Héctor Abad Faciolince: Las malas lenguas
No me gusta mucho viajar. Me gustaba, pero ya no tanto: todo me empieza parecer muy parecido. Ahora creo, con Pascal, que “toda la infelicidad de los hombres proviene de una sola causa: de la incapacidad de quedarse tranquilos en la propia casa”. Viajo, sobre todo, por un motivo íntimo, familiar: para ver a mis hijos, a los que les dio por vivir lejos, muy lejos de aquí. Por eso, cuando me invitan a viajar, trato de invitarlos a ellos adonde yo voy, y casi siempre aceptan, pues ellos todavía tienen esa edad en la que uno sueña con conocer personas nuevas y ver países distintos. La falta de experiencia hace ver a cada persona como una gran novedad, y a cada país como una anomalía en la uniformidad universal. A mí lo que me gusta es ver a las mismas personas (mis hijos, mis amigos) y volver a los mismos sitios, para ver si unos y otros envejecen bien o mal.
Pero no es de los viajes de lo que quiero hablar, sino de las malas lenguas. Y empecé por los viajes porque una vez llevé a mi hijo a Oporto, en Portugal, a un encuentro de escritores. Fue igual a todos los demás: alcohol, comida, conferencias y un aire denso de aventuras posibles que nunca se concretan (por fortuna). Pues bien, allá, en Oporto, estuve con él una semana. Y nada, todo bien. Lo raro ocurrió años más tarde, cuando fui a presentar un libro en Sao Paolo, en Brasil. Allá estuve en la casa de un escritor brasileño que había estado en Oporto también. Como es normal en mí, desmemoriado que soy, no me acordaba de él. En cambio él me dijo que se acordaba muy bien de mí pues le hacía mucha gracia ese señor canoso (yo) en compañía de su amante, un lánguido muchacho apenas post-adolescente. Me sobresalté. ¿Yo, a estas alturas de la vida, enredado con efebos lánguidos? Devolví la película hasta Portugal, y ahí me vi, abrazando a mi hijo cariñosamente, incluso en público. Ahí estaba la confusión. Lo que son las malas lenguas.
No hay nada más fácil que empezar un chisme, incluso sin querer. Uno ve algo, lo interpreta según lo que sus sentidos y sus suposiciones le dicen, y adelante, ni siquiera con mala intención, uno queda graduado de lo que no es. En este caso concreto no es que a mí me importara que me creyeran gay. A veces, incluso, me hubiera gustado ser gay, como me hubiera gustado ser cinco centímetros más alto y un diez por ciento menos lento. Pero en otros casos las interpretaciones pueden llegar a ser graves.

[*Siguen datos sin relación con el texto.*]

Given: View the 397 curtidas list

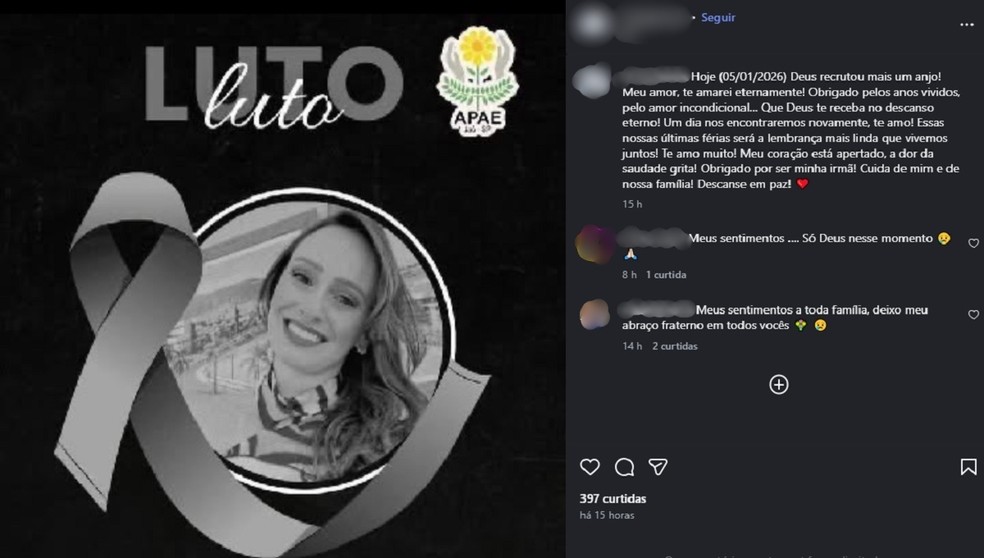Looking at the screenshot, I should click(612, 498).
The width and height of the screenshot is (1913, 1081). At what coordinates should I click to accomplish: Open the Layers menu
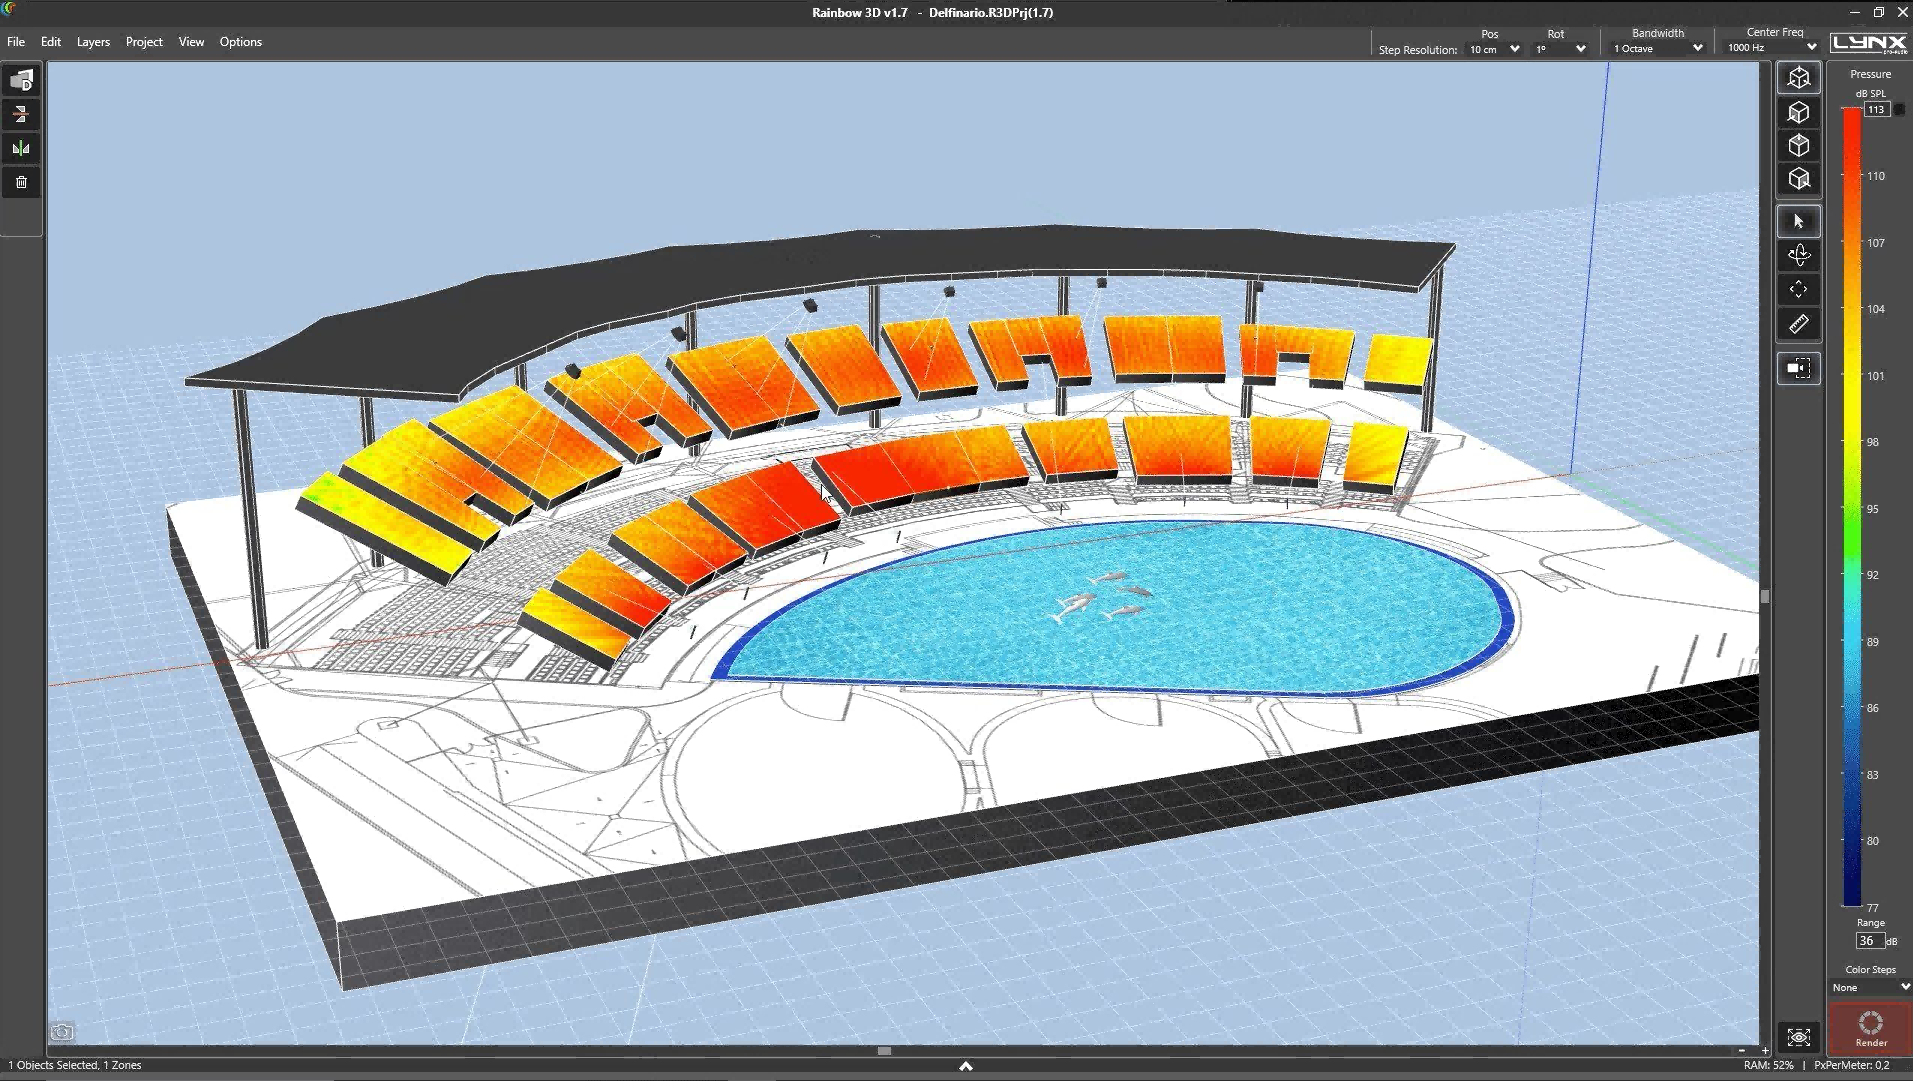93,42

No hace mucho invitaron a un amigo mío, XY, otra vez escritor, a un encuentro literario (uno más) en una ciudad importante que no voy a mencionar. Cuando faltaban diez días para la llegada (yo no estaba invitado) me llamó la organizadora a preguntarme si era verdad que XY les pegaba a las mujeres. Una persona de la organización se lo había dicho y ella se preguntaba si debía cancelar la invitación. Aunque XY vive en otro país, y no es amigo íntimo, la acusación me pareció muy rara. No tenía el tipo. Le pedí permiso a la organizadora para hablar con él. Lo llamé. Nunca en su vida, me juró, le había pegado a una mujer. Nunca había peleado a los golpes con nadie, ni siquiera con otro hombre. Sabía, sin embargo, de dónde podía venir el chisme, y me lo explicó. Había alguien que por diferencias políticas se había dedicado a acusarlo de todos los delitos, menos el abigeato. Una venganza ridícula de una mala lengua. No lo desinvitaron.
Una última mala lengua. No hace mucho nos llegó a Angosta Editores (la editorial que tengo con mi esposa) la solicitud de no volver a publicar una novela porque, según la mala lengua que nos escribía, el autor de esa novela era racista. Conocemos bien a este autor y sabemos que no es racista. Su obra tampoco lo es. Ahora las malas lenguas se dedican también a la censura moral. Los censores de antaño eran los religiosos o los gobernantes. Los de hoy son policías de la corrección política y guardianes de la moral de lo que está permitido decir o no, escribir o no.